When Cork’s Crosbie family relinquished control of the Irish Examiner, The Echo, and other associated weekly and digital publishing interests in 2018, it was the elder statesman of the company who featured in a poignant picture portrait at the centre of our front page.
‘Crosbies meet their final deadline after 146 years,’ said the headline. And this weekend Ted Crosbie, a publishing leader indelibly associated with this newspaper and its home city, passed on, leaving saddened relatives and friends and a
thousand memories.
Ted, the dominant force for more than three decades in this company, was in many ways an ideal proprietor. He was committed to editorial excellence without interfering in the work of journalists, and a visionary in his understanding of the impact of new technologies upon modern production and communications. He was happy to argue about the relative merits of typefaces, the most efficient ways of configuring a press, and to explain the importance of costs management to the newsroom.
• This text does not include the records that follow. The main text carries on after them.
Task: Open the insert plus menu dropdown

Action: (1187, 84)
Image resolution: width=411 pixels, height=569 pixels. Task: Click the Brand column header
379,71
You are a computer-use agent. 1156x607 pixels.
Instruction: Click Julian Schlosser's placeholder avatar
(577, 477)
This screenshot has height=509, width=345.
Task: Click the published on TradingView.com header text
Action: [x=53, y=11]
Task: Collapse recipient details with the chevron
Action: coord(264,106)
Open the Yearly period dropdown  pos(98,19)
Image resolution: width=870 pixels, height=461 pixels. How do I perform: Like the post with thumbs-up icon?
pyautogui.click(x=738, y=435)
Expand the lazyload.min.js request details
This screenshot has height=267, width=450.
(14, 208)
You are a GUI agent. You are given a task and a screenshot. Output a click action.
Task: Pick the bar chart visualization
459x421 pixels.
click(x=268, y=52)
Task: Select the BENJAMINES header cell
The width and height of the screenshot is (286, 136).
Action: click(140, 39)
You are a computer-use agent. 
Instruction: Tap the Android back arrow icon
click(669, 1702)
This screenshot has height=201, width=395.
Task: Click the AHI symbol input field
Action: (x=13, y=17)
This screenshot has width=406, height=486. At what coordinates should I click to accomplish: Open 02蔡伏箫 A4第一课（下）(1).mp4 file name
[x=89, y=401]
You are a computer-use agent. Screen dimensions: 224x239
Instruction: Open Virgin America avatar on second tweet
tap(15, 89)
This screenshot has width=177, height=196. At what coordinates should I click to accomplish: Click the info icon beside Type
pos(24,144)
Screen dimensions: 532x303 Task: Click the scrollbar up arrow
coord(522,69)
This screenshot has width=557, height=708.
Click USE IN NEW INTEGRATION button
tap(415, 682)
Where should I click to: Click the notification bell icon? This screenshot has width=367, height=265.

“Money doesn’t grow on trees,” he would growl over any extravagance which fell short of serving the reader.
Ted would say he was “a chemist by training, a shovel engineer by vocation, and a manager by desperation”.
Others, usually from outside Cork, liked to categorise him as one of the ‘merchant princes’ and it is true that he knew the importance of creating and building commerce. But at his core he was that old-fashioned thing, a newspaperman’s newspaperman. He was decent, resilient, good, and, in many ways, great. His sagacity and humour will be missed.